ルースヴェンさんは、そんな私を見て優しく微笑んでくれました。
「ありがとう。エレンさん。私は初めて会った時、つい『運命の人』と口走ってしまいましたが、本当に今はあなたを運命の人なんじゃないかと思い始めています。もしそうなら……いやいや、これは私のタワゴト。忘れてください」
ちょっとちょっとちょっとちょっと! そんな大事な発言、忘れる訳ないじゃない!
私は思わず机を乗り越えてルースヴェンさんに抱きつきました。
「忘れません! 今の言葉は忘れません! 私もあなたと離れるのは嫌です! これがいっ時の感情かどうか分かりません! でも私はあなたと離れたくない!」
自分でもビックリするくらい、【愛の告白】をしてしまいました。もう顔は真っ赤! もう情緒不安定が行き過ぎて、血圧がまた上がって寝不足と空腹も手伝って平常心を失っているかもしれません! いや失っています! でもいいの! かまいません! この人を失いたくないから!

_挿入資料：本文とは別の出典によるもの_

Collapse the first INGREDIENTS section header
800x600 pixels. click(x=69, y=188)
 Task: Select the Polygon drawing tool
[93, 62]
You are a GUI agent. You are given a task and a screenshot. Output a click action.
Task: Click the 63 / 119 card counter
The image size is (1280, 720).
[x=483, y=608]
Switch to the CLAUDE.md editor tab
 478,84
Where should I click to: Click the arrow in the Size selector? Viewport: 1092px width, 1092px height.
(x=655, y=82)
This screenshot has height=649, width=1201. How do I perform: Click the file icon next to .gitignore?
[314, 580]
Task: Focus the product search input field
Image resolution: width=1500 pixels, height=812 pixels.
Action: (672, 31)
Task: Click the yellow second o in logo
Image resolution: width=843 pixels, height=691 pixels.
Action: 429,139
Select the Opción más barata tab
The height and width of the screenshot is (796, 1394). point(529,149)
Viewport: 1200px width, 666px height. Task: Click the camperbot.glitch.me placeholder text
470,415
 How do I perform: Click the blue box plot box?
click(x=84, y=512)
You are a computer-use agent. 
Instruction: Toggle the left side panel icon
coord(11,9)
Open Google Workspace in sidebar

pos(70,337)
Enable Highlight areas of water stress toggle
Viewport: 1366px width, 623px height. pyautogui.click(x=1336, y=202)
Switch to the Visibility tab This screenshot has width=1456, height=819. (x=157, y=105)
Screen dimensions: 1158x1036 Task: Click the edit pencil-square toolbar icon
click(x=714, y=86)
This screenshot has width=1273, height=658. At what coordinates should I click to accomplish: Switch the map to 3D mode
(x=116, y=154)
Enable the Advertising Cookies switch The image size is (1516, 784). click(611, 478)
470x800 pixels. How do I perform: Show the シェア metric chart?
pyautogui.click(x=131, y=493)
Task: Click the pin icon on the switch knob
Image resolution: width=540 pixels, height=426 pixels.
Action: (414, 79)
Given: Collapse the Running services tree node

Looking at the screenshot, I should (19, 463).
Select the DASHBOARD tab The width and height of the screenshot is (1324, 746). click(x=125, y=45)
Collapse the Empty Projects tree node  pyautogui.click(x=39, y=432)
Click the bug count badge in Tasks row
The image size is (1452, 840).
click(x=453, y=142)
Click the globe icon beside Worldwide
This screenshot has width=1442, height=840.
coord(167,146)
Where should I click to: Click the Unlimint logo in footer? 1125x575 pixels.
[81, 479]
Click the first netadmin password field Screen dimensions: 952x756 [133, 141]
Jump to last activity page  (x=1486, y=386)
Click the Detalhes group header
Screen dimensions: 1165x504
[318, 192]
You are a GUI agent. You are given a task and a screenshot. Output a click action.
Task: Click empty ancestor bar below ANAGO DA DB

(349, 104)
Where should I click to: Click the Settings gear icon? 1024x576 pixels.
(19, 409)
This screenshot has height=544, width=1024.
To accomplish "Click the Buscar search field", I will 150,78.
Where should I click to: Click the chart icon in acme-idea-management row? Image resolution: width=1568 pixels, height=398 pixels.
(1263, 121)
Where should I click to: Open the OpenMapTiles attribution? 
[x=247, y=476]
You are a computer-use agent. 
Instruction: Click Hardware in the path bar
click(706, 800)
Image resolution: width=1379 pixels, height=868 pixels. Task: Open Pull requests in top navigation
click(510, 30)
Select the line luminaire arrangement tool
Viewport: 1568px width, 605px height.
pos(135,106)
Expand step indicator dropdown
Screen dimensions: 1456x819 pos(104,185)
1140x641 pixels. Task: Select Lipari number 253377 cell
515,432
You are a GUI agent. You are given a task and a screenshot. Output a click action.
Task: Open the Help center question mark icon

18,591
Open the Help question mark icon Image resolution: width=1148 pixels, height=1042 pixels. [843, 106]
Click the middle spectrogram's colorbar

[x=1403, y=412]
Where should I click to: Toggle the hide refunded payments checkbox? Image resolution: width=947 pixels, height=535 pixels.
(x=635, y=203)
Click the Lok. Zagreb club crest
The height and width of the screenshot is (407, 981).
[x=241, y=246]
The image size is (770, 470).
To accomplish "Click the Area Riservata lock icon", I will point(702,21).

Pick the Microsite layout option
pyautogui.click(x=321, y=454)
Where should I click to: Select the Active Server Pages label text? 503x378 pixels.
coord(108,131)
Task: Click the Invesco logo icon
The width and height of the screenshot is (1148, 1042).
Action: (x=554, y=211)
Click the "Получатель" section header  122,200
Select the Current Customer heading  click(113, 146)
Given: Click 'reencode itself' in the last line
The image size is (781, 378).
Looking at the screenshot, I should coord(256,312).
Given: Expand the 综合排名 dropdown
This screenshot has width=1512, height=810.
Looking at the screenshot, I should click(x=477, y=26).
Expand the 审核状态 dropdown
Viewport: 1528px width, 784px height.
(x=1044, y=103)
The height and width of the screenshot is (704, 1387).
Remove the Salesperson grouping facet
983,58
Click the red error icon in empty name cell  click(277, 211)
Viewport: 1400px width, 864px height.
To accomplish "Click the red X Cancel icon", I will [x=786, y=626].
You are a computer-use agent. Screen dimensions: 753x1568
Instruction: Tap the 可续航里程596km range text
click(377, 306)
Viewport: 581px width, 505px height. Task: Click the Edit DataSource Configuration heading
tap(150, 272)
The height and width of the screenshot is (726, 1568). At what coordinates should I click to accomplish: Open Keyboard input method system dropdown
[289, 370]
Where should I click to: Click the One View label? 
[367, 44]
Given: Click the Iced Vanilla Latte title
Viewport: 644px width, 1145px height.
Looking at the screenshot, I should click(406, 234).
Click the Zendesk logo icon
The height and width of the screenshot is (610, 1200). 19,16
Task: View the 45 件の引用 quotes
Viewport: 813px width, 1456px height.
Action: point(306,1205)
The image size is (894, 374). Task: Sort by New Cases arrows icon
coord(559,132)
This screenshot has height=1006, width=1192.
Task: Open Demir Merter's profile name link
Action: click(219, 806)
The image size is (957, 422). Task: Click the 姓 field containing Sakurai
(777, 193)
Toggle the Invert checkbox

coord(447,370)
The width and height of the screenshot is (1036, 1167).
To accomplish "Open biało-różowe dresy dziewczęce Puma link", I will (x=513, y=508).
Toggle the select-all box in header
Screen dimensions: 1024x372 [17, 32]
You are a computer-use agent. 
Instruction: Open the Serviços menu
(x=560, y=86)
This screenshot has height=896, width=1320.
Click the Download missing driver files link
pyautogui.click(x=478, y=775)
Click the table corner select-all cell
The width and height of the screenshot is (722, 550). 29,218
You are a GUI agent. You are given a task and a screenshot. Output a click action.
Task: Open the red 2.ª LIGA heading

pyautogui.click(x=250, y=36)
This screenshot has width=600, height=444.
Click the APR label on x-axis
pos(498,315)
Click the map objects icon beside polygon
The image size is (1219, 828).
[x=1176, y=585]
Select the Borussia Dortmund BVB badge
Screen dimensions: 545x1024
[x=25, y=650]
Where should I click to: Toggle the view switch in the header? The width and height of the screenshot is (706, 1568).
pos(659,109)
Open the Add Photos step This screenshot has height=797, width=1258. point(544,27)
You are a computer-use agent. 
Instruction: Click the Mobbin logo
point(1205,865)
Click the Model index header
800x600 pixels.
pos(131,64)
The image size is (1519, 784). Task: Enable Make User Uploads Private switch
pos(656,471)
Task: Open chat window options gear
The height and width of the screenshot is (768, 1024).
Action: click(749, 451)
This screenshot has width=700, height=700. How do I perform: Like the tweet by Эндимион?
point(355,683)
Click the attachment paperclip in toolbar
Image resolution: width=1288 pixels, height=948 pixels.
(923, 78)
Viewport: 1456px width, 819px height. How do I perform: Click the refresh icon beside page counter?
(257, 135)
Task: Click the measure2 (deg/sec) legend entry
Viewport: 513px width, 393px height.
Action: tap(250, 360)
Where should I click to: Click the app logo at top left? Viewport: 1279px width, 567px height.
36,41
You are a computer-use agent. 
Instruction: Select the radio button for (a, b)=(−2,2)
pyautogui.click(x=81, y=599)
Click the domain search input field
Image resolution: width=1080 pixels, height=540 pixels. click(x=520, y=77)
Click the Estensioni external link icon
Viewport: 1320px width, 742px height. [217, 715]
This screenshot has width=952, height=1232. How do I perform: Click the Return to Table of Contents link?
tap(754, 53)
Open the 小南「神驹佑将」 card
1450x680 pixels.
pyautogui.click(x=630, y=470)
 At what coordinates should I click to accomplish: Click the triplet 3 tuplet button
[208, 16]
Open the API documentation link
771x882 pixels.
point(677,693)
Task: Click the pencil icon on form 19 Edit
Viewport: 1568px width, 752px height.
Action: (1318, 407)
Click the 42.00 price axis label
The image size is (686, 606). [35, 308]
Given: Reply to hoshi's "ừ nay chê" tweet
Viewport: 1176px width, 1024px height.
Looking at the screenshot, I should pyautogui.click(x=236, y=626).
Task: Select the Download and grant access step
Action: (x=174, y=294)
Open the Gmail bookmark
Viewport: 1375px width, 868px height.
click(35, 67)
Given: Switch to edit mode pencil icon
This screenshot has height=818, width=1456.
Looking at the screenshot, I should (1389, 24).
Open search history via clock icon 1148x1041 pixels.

私は思いっきりルースヴェンさんを抱きしめました。ルースヴェンさんもそれに応えて私を優しく抱きしめてくれました。
今は抱き合っているだけ、でもこの時間がとても愛おしく、永遠に感じられて、私の心は満たされたのでした。
ルースヴェンさんの身体は、吸血鬼らしく全く暖かみを感じません。しかし私を抱いてくれている感覚、これだけでとても幸せな気持ちになれました。
こんな時間がどのくらいあったのでしょう。
しばらくすると、ルースヴェンさんは私を少しだけ離して、私の顔をじっと見つめてきました。
その顔には仮面。やっぱり素顔が見たい。
「ルースヴェンさん。私、やっぱり素顔のルースヴェンさんがいい。きっと素顔でもあなたは素敵だから」
「……ありがとう。エレンさん。あなたは私のダメな部分も受け入れてくれる素晴らしい人だ。私はこんなに素晴らしい人を手離そうとしていた。私はバカです。どうか私と共に生きて頂けませんか?」
「素顔で言って」
ルースヴェンさんは何も言わずに、仮面を自ら外しました。
その素顔はやっぱり美しく、肌は透き通るようにキレイで、瞳は少年のような幼さを残してとても優しく潤んでいます。